“The Prodigy,” by Thomas Mann – My Translation

For the Christmas 1903 issue of Vienna’s Die Presse, the Nobel laureate-to-be Thomas Mann contributed this lovely short story, about a wintertime concert given by a prodigy pianist. “Das Wunderkind” was the title it carried when published as a novella in 1914. Mann himself wrote in 1910 that it was his “most beloved” work. I wrote this translation some years ago for a contest, which I didn’t win, but enjoyed what I had written so much that I wanted to present it here.

The prodigy enters! — the hall grows quiet.
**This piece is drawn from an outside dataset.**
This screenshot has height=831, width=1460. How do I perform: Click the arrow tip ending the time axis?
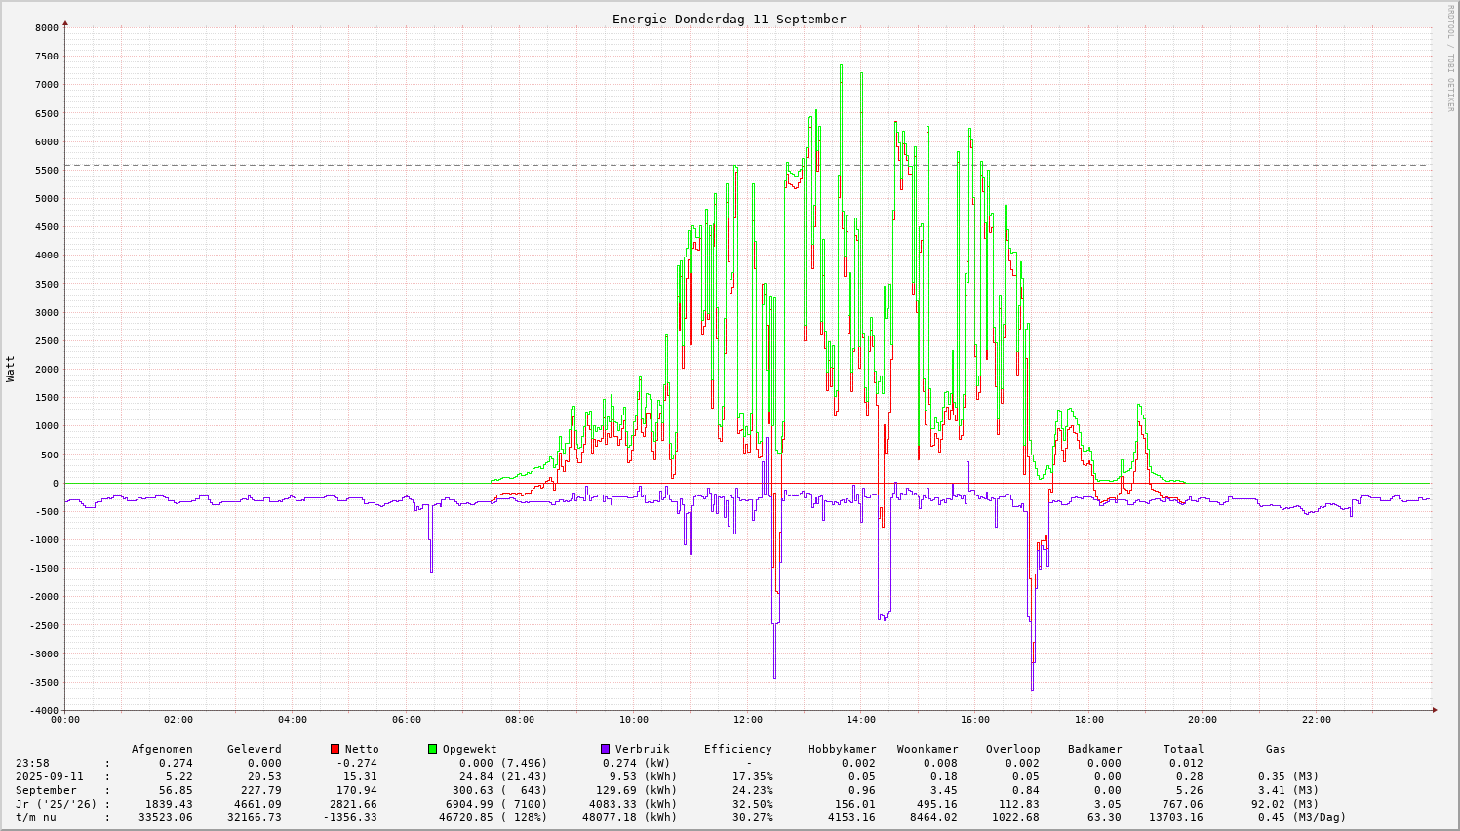[1435, 710]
It grows quiet, and then the people begin to clap, because somewhere a man, born to power and leadership, has been the first to strike his hands together. The people still have heard nothing, but they applaud, in some part because a tremendous publicity machine has worked ahead for the prodigy’s sake, and the people are already infatuated, whether they know it or not.

The prodigy comes out from behind a magnificent curtain, completely decorated with the  wreaths of empire and flowers of mythology. He nimbly ascends the steps to the stage aloft and steps into the applause, as if in a bathroom, a little misted, wetted by a little shower, yet still in a friendly element. He proceeds to the edge of the stage, smiles as if he should be photographed, and thanks the crowd with a shy and lovely ladies’ greeting, although he is a boy.
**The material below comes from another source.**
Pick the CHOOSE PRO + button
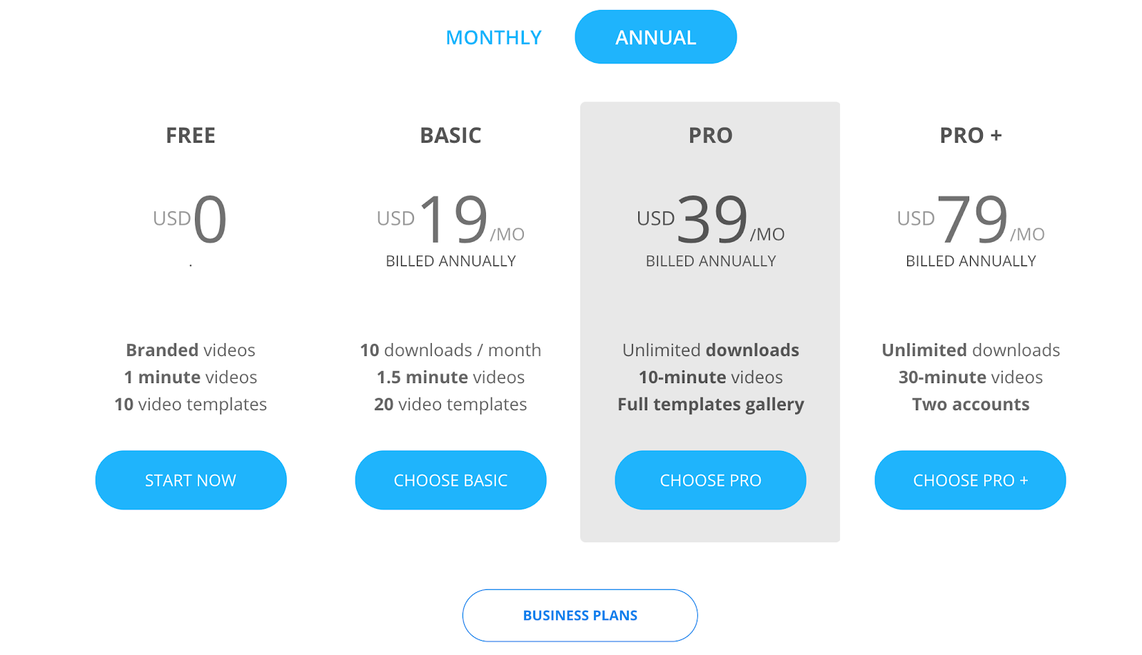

He is from head to toe clothed in white silk, his clothes spreading a certain feeling through the hall. He wears a little white jacket of fantastic tailoring with a sash underneath, and even his shoes are made of white silk. But against the white silken pants, his naked little legs stand out sharply, brown all over — he is a Greek boy.

He is called Bibi Saccellaphylaccas. This is, first of all, his name. Whether “Bibi” is a shortening or a diminutive of a real first name, no one seems to know, excepting the impresario, but he considers it a trade secret. Bibi has smooth, black hair that hangs down to his shoulders and parts sideways, with a small silken ribbon tied around the thin brown ends. He has the most harmless face a child’s yet had in the world, an unfinished nose and a mouth, devoid of opinions; the area under his inky mouse’s eyes is already a bit dull and limited to just two trains of character. He looks 9, counts himself 8 and is presented as 7. The people themselves know naught, even if they actually believe it. Maybe they do know better and believe him nevertheless, as they have gotten used to doing in such cases. A little lie, they think, belongs to such beauty. Where, they think, remains the uplifting and raising of daily life, if one cannot even bring a little good will with one, to let 5 be just so? And they had this all worked out in their minds!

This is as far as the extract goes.